### What needs to be done:
Once you find the line with "https://clck.ru/gehpR (617, 934)" in the data that follows, repeat it and every line after it exactly, through the line with "Дикий спорт (412, 2174)".

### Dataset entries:
_ _ _ _

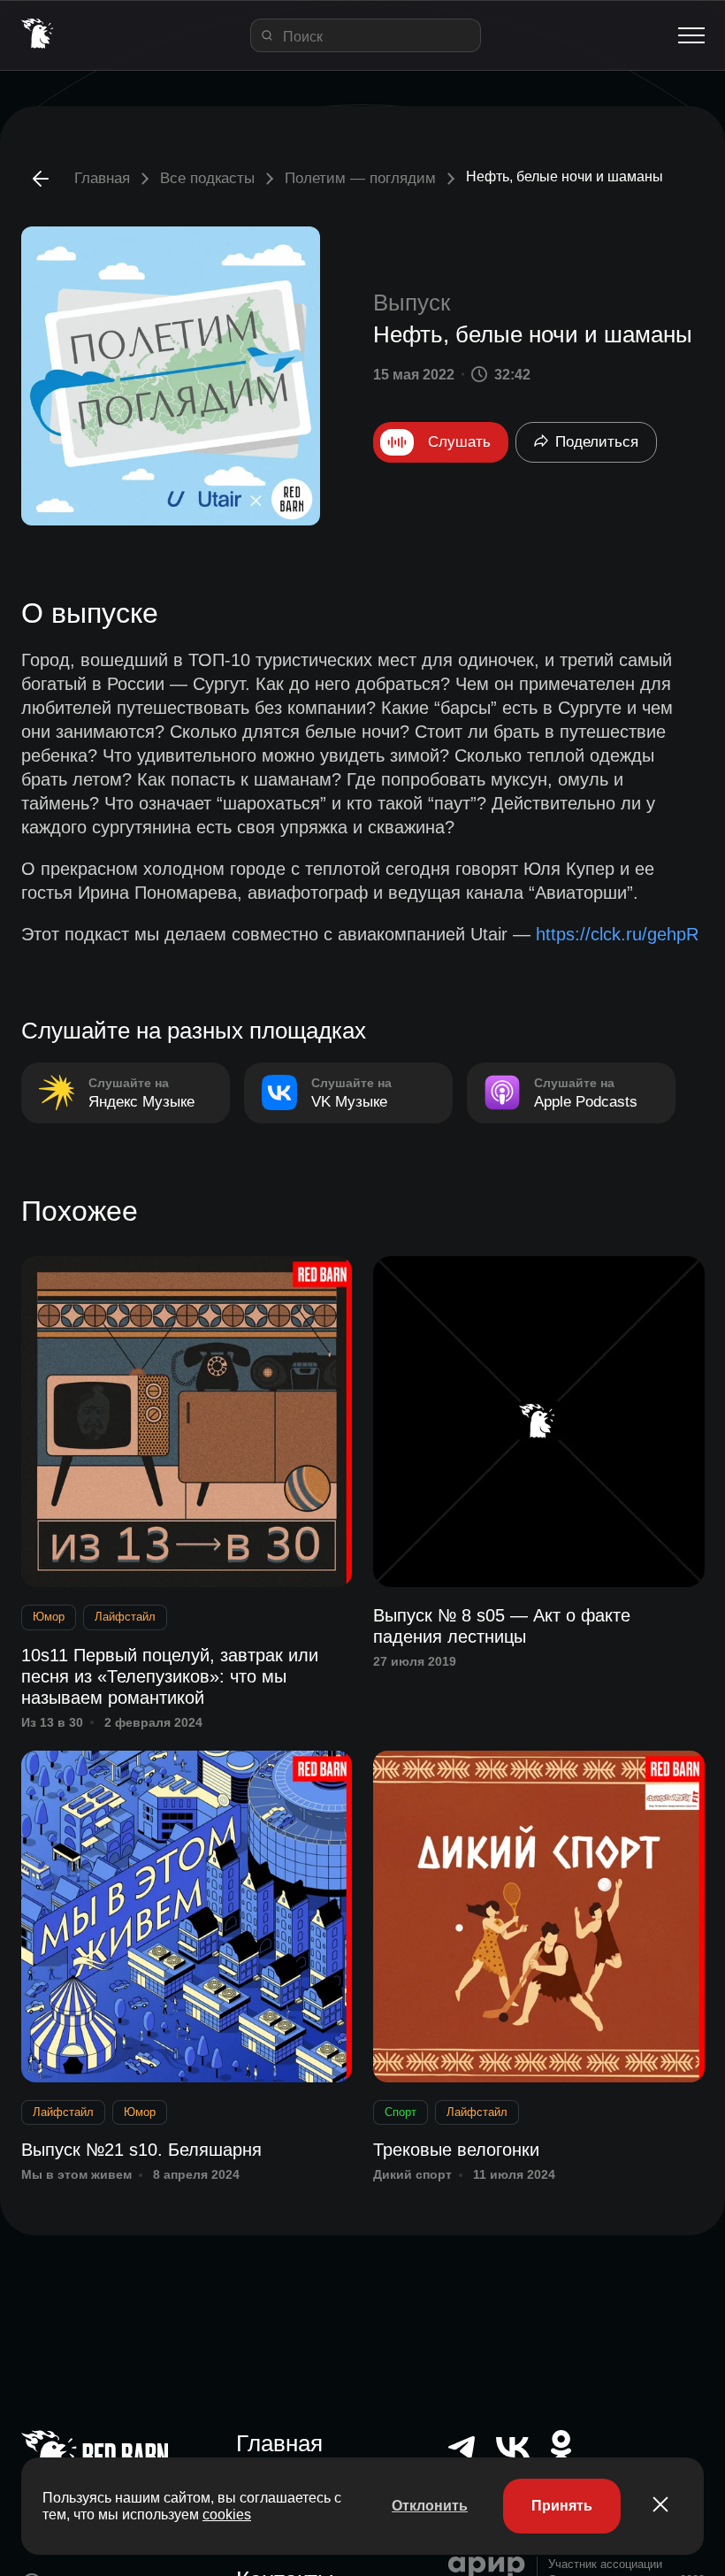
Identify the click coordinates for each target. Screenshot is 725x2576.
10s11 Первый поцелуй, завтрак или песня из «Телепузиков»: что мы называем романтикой (169, 1676)
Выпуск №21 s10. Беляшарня (141, 2149)
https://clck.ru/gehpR (617, 934)
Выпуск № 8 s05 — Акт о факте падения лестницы (501, 1626)
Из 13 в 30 (52, 1722)
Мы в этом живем (76, 2174)
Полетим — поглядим (360, 178)
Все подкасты (207, 178)
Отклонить (430, 2505)
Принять (561, 2505)
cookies (226, 2514)
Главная (102, 178)
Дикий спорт (412, 2174)
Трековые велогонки (456, 2149)
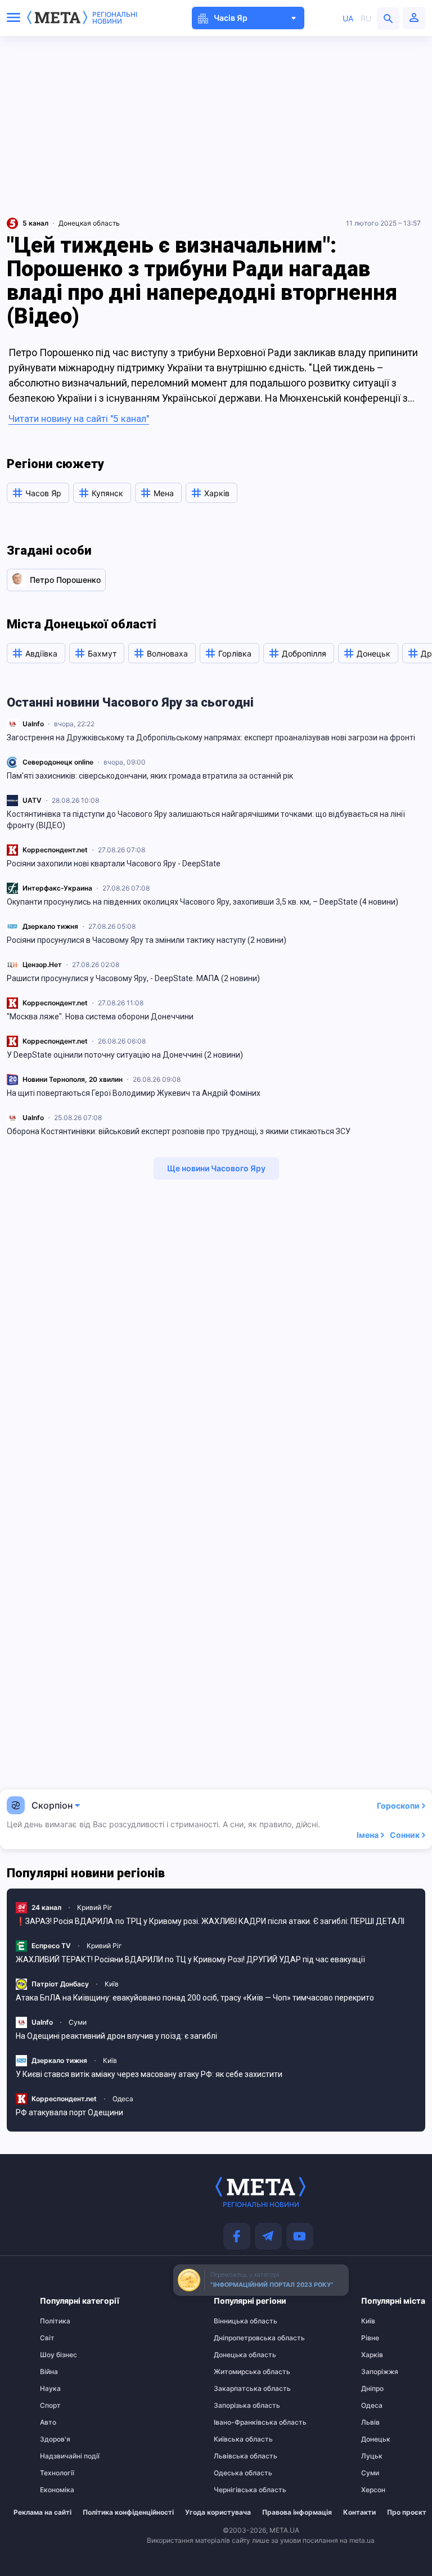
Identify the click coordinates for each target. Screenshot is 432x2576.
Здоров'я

_ _ _ _

### Written answer:
https://clck.ru/gehpR (617, 934)
Выпуск № 8 s05 — Акт о факте падения лестницы (501, 1626)
Из 13 в 30 (52, 1722)
Мы в этом живем (76, 2174)
Полетим — поглядим (360, 178)
Все подкасты (207, 178)
Отклонить (430, 2505)
Принять (561, 2505)
cookies (226, 2514)
Главная (102, 178)
Дикий спорт (412, 2174)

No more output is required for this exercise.